Task requirements: When the string "breadcrumb" is part of a line below, that line should be copied.

[Records drawn from a dataset]
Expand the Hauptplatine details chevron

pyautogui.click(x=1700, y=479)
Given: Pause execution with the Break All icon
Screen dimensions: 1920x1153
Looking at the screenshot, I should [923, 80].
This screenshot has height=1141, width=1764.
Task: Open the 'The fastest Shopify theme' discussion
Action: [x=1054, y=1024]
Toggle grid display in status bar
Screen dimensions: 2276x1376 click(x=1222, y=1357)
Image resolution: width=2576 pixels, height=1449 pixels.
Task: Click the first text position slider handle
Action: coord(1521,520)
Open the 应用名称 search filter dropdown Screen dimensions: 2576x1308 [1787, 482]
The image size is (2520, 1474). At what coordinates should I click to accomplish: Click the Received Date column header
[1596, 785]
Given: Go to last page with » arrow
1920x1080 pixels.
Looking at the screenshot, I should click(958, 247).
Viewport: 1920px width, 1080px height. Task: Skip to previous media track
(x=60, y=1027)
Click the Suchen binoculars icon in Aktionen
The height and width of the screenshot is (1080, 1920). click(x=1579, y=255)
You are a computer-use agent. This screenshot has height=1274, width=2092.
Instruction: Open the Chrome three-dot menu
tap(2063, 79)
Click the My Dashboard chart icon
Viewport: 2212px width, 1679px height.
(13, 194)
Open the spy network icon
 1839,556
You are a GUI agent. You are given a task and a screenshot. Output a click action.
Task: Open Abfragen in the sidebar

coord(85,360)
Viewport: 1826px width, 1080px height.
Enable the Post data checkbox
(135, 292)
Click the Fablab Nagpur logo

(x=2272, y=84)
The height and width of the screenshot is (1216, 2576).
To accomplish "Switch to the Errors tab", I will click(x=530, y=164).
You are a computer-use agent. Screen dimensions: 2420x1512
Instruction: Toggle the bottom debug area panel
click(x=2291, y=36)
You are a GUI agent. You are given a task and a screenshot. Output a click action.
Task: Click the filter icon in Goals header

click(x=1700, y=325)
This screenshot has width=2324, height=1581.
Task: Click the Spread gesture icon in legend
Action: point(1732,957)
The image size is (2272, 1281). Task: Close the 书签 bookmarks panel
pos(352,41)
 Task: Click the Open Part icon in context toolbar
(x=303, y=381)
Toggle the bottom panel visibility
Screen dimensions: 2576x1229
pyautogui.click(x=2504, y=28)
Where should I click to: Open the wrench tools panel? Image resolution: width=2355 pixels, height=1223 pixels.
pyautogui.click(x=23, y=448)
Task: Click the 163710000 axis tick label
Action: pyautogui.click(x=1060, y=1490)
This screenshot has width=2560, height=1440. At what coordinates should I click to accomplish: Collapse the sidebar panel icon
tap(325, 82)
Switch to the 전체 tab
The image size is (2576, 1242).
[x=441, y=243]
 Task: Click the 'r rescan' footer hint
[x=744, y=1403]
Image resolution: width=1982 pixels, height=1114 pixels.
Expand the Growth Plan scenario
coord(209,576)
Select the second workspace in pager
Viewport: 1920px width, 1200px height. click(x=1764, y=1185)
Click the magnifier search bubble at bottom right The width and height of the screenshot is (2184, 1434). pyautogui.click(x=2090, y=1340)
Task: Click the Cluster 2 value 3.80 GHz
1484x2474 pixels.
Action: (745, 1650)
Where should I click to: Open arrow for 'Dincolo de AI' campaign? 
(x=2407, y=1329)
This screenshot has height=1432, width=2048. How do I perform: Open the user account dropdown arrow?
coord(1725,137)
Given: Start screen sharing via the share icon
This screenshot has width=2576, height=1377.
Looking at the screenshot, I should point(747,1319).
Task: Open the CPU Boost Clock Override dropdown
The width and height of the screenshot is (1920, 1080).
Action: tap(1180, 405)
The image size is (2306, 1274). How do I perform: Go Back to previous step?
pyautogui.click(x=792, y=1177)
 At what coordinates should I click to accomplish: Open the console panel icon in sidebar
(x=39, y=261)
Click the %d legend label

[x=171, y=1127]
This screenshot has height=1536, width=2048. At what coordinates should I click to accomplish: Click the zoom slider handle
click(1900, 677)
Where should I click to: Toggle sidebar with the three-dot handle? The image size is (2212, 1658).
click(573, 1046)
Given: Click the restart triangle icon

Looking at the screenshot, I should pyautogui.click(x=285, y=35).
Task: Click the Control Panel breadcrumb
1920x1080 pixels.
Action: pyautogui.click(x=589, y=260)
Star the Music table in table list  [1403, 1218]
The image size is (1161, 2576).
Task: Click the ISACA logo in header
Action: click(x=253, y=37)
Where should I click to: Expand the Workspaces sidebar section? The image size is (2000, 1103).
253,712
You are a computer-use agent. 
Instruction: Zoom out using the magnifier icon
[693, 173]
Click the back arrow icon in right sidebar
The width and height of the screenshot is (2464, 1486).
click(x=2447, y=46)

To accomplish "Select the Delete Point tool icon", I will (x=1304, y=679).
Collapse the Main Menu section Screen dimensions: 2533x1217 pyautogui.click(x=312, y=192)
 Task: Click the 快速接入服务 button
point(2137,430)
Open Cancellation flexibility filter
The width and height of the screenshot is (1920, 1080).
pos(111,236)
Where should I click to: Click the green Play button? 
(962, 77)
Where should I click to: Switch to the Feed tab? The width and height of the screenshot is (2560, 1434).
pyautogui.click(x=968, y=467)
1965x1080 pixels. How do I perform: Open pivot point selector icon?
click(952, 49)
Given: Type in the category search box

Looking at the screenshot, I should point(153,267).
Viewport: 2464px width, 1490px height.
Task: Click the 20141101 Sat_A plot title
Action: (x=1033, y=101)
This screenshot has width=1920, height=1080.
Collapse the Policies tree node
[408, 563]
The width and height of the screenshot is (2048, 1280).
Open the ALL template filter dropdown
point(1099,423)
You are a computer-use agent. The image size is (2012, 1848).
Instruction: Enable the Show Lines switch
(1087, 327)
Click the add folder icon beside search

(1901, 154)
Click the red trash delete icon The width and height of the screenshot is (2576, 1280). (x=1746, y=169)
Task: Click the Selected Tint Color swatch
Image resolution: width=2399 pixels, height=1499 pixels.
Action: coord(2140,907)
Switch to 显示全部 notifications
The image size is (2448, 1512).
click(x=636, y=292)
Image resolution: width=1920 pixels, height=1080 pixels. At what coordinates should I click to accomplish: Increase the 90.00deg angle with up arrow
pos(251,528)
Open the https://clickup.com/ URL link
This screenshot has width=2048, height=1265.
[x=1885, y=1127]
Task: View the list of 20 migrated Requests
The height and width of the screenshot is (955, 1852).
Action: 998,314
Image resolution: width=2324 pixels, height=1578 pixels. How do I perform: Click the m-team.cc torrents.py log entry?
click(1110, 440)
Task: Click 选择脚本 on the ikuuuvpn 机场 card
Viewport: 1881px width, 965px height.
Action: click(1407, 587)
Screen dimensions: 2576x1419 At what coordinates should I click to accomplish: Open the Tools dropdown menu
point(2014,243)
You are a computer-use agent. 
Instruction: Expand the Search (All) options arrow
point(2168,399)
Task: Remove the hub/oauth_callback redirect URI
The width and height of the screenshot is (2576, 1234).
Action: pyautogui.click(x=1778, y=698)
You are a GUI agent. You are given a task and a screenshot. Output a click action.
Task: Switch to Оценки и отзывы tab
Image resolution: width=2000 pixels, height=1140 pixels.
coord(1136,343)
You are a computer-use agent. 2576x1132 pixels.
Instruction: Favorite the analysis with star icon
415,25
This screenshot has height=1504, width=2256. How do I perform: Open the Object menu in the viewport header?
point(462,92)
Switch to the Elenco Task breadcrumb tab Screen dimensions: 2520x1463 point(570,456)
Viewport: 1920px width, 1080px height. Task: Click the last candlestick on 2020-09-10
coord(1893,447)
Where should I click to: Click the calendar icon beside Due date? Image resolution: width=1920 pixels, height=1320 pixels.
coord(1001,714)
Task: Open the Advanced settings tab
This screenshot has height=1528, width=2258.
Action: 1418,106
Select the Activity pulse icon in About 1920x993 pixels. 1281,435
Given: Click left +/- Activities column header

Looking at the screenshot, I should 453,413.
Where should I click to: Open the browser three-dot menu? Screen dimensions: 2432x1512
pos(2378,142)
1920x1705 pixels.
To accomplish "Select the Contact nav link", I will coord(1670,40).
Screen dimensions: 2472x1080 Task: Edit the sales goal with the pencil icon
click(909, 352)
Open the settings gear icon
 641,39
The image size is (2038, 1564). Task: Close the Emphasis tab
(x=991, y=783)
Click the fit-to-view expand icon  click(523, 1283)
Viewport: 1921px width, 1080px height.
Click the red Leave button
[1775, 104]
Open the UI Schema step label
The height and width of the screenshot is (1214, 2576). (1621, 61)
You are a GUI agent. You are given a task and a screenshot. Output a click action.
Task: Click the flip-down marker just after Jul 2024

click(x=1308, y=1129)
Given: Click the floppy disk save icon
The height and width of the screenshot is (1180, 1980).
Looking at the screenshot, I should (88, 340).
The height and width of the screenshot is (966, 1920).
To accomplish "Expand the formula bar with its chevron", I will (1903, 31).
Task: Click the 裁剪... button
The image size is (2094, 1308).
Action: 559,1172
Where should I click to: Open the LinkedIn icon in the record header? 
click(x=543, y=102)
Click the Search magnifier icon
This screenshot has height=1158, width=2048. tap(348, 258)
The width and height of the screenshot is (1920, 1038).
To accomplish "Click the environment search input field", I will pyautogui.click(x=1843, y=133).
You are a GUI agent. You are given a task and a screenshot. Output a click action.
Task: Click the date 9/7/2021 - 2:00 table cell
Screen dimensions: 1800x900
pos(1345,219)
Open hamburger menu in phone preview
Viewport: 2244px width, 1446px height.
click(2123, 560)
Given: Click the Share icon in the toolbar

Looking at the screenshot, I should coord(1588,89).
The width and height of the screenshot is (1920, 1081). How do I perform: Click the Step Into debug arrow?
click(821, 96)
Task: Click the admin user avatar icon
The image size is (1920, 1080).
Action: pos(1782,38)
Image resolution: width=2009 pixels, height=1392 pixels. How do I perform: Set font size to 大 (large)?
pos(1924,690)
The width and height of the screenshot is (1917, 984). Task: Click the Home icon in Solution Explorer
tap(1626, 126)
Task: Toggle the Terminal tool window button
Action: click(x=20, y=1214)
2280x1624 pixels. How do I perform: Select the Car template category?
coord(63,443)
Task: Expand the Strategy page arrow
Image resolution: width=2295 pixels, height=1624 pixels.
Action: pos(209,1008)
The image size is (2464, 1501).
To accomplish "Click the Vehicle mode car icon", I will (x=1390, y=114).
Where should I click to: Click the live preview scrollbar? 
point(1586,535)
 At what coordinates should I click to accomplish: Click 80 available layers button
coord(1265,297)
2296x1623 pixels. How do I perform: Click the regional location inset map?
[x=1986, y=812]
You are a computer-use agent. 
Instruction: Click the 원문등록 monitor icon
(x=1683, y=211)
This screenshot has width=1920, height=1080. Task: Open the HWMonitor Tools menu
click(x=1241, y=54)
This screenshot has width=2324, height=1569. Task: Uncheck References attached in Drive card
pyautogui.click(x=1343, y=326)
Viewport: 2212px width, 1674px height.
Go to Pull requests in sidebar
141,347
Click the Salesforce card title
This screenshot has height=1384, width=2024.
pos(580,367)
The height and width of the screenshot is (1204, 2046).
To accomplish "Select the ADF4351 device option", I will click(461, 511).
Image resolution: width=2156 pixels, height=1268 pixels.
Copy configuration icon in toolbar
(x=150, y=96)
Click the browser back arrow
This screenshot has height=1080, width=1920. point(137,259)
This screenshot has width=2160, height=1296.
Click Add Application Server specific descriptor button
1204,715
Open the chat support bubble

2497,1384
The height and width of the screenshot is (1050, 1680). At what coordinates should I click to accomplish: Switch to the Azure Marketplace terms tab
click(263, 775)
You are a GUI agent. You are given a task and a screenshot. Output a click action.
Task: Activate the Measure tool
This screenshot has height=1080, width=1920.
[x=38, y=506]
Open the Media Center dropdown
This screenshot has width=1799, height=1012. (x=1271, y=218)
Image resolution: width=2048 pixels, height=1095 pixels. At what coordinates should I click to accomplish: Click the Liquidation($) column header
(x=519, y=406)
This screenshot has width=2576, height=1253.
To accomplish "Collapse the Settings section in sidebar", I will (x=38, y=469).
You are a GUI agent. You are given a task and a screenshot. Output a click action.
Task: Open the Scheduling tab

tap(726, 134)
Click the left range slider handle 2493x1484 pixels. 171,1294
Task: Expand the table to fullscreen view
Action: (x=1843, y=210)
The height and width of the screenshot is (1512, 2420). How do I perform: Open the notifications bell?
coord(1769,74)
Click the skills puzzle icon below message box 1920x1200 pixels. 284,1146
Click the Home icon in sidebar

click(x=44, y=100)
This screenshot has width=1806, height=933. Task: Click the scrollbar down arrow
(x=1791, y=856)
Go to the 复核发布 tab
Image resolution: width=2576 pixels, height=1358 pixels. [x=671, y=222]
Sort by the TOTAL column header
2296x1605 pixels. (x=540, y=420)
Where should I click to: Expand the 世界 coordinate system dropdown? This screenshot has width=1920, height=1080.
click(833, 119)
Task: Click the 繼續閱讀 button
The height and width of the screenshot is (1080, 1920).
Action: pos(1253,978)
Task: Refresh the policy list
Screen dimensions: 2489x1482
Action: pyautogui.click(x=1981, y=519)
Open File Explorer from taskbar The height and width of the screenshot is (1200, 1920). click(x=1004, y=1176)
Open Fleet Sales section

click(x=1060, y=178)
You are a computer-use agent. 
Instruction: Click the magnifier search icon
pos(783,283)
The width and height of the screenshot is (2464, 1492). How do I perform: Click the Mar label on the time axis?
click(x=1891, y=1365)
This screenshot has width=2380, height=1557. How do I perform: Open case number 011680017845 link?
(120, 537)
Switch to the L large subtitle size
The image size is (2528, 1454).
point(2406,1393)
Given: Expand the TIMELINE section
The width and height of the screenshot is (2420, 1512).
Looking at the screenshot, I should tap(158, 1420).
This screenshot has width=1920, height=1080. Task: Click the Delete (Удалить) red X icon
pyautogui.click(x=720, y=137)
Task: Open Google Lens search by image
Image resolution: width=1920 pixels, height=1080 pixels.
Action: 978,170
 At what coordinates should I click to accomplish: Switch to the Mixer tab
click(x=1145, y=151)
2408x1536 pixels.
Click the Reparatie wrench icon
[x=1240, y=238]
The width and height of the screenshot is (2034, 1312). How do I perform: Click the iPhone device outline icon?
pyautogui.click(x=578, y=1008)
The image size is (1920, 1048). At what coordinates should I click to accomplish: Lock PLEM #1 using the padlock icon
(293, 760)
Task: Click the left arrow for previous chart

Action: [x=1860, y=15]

Response to this exercise:
Task: Click the Control Panel breadcrumb
Switch to the Elenco Task breadcrumb tab Screen dimensions: 2520x1463 point(570,456)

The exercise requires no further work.